Rules become functions. Functions learn from data. Data improves rules. The loop closes.

What This Does

You write rules in a Prolog-like DSL:

escalate(X) :- high_risk(X), not approved(X).
escalate(X) :- critical_resource(X), low_confidence(X).

The compiler transforms them into differentiable tensor operations:

rule₁ = fuzzy_and(high_risk, fuzzy_not(approved))     — product t-norm
rule₂ = fuzzy_and(critical_resource, low_confidence)   — product t-norm
output = fuzzy_or(rule₁, rule₂)                        — probabilistic sum

Every operation has gradients. Thresholds, projections, similarity functions, graph structures — all trainable via standard backpropagation. The symbolic structure gives you interpretability. The tensor substrate gives you learnability. You don't sacrifice either.

Quick Start

use an_tensor_compiler::prelude::*;
use std::collections::HashMap;

// Parse rules
let spec = RuleSpec::parse("policy", r#"
    escalate(X) :- high_risk(X), not approved(X).
    escalate(X) :- critical_resource(X), low_confidence(X).
"#)?;

// Compile to differentiable function
let compiled = CompiledRule::compile(spec)?;

// Evaluate with fuzzy inputs (values in [0, 1])
let mut inputs = HashMap::new();
inputs.insert("high_risk".into(), Tensor::from_vec(vec![0.9f32], 1, &device)?);
inputs.insert("approved".into(), Tensor::from_vec(vec![0.2f32], 1, &device)?);
inputs.insert("critical_resource".into(), Tensor::from_vec(vec![0.5f32], 1, &device)?);
inputs.insert("low_confidence".into(), Tensor::from_vec(vec![0.7f32], 1, &device)?);

let output = compiled.forward(&inputs)?;
println!("Score: {:.3}", output.output.to_scalar::<f32>()?);
println!("Why: {}", output.explanation);

See examples/ for complete runnable demos: basic rules, learned projections, multi-head policies, and training loops.

Installation

[dependencies]
an-tensor-compiler = "0.1"

GPU Acceleration

# Apple Silicon (M1/M2/M3/M4)
an-tensor-compiler = { version = "0.1", features = ["metal"] }

# NVIDIA GPU
an-tensor-compiler = { version = "0.1", features = ["cuda"] }

Requirements

  • Rust 1.90+ (edition 2021)
  • CPU: Works out of the box, no additional dependencies
  • Metal: macOS with Apple Silicon, Xcode command line tools
  • CUDA: NVIDIA GPU with CUDA toolkit installed
  • Optional: git on PATH (for incremental holographic encoding)

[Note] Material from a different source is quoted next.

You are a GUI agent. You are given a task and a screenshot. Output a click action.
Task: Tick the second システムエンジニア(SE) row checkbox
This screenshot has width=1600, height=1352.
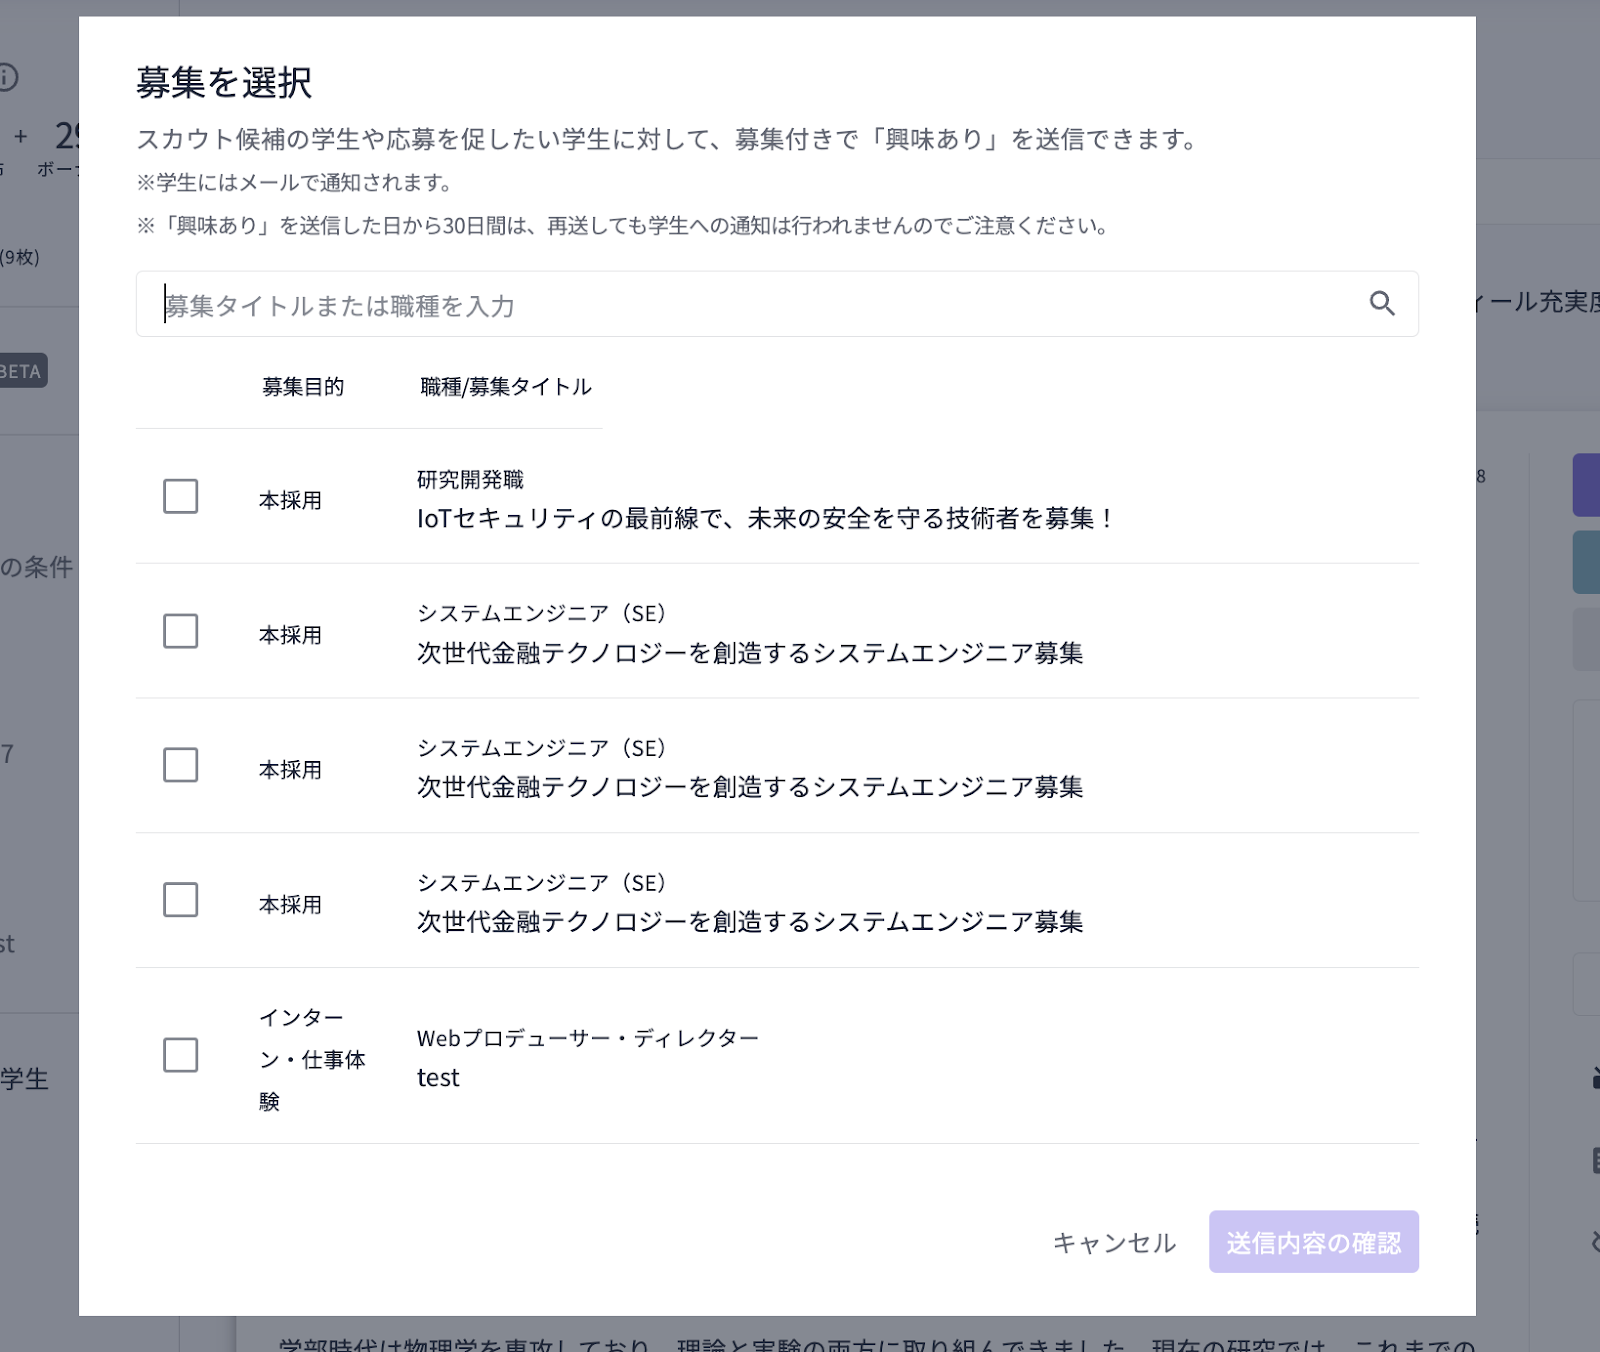[181, 765]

Why GPUs Change the Design

When your logic is differentiable tensors and your state lives in conflict-free replicated data structures, the computational model is fundamentally different from traditional software.

In a conventional system, logic is branches and state is rows in a database. Parallelism means careful locking. Scaling means sharding.

In this model, logic is matrix multiplication and state is tensor merge operations. Your "if-then" rules are literally matmul → activation → multiply. Your "database" is a CRDT that converges without coordination. This means:

Inference is GPU-native. A compiled rule evaluating 100 inputs isn't a loop — it's a single batched matmul. The GPU doesn't just make it faster; it makes the architecture viable for real-time workloads where you need thousands of decisions per second with full gradient tracking.

Training is backpropagation. Every threshold, every projection weight, every similarity function is a differentiable parameter. When you get feedback ("that escalation was unnecessary"), the gradient flows back through the entire rule chain and adjusts every learned parameter. On GPU, this takes milliseconds instead of seconds.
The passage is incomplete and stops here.